I lost two pounds last week, bringing my down to 218 – it sickens me that that number made me smile this morning. It was more than I expected to lose. But with only three weeks left, I don’t anticipate losing much more than another 6 pounds by 2009 bringing me to 212. Not that exciting. Maybe I’ll be looking fine by 2010. I guess that’s what I get for not trying at all until about 1 month was left in this shebang.
I feel a teensy bit bad complaining because I know some of you are doing worse. Some of you are doing better. My bestie is down to 188 which is a number that would (will) make me elated. I’ll get there. Here are some gross facts:
- When I was in high school I weighed in at a steady 120 pounds all four years and looked like I weighed less. This is my “ideal weight” according to the BMI scale a.k.a. the devil. Personally I think I’d look disgusting if I were actually that skinny again. I’ll settle for 135.
- My freshman year of college I gained about 10 pounds but wasn’t too discouraged. But by the end of college I weighed around 160 and when I went to my doctor when I first found out I was pregnant with MM I was told I was obese – wtf? I think, looking back, that I looked fine – I could have stood to lose 10 pounds sure, but it was my habits that needed a drastic change.
- Unfortunately I got pregnant and ate TOO much. I gained about 75 pounds with my first pregnancy – which is kind of disgusting and the weight is still here. When I started this diet I weighed 223 pounds but I bounced back and forth between that and around 226 for most of the duration of this diet while I fiddled my fingers and pretended to be thinking about it, making excuses for my lame attempt at “trying” until my husband started losing a lot of weight simply counting calories.
- 218. My goal is 175 and my calorie counting program says I can reach that goal by March 2010. Throw in a baby and we’ll see. After I hit 175 I’ll work towards 150 and see how I feel with that weight.
So I’m doing good – yay Jen for losing some weight finally – I just hope I can stick with this, because it’s the only thing that has worked for me and yet when I get tired or want to eat something of which’s calorie content I know NOTHING it gets discouraging and I want to say F it.

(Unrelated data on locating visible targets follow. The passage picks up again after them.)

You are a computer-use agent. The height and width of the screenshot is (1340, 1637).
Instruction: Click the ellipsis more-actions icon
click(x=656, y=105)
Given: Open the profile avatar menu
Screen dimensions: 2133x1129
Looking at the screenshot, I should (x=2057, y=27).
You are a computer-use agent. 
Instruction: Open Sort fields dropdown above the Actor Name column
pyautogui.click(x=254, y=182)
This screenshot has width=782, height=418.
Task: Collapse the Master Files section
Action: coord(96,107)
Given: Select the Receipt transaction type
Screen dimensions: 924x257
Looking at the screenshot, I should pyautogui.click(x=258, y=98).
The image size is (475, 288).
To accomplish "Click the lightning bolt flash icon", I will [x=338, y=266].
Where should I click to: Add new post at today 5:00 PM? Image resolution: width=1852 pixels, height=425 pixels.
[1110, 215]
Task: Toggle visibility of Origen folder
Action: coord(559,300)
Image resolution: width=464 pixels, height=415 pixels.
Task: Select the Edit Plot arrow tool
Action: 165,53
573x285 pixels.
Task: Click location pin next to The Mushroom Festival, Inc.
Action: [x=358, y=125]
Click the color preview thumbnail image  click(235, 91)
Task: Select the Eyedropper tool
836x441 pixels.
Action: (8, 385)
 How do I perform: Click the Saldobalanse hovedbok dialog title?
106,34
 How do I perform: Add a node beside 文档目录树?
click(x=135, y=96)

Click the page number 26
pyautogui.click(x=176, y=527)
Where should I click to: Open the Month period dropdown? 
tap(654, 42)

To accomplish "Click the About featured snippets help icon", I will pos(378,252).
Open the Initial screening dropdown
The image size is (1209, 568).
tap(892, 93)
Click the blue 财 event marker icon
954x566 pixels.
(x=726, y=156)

But I also would love to be looking fine a lot sooner than 2010 but at least BY then. I don’t want to weight 218 pounds or more a year from now. I want better than that.
So my goals for this week are:
- to work out around 5 times this week, at least one of those times I’d like to be a non-Wii workout, something I still haven’t managed despite winning another gold medal for all my Wii-obsession. If I had a WiiFit I might feel less like a tool about this.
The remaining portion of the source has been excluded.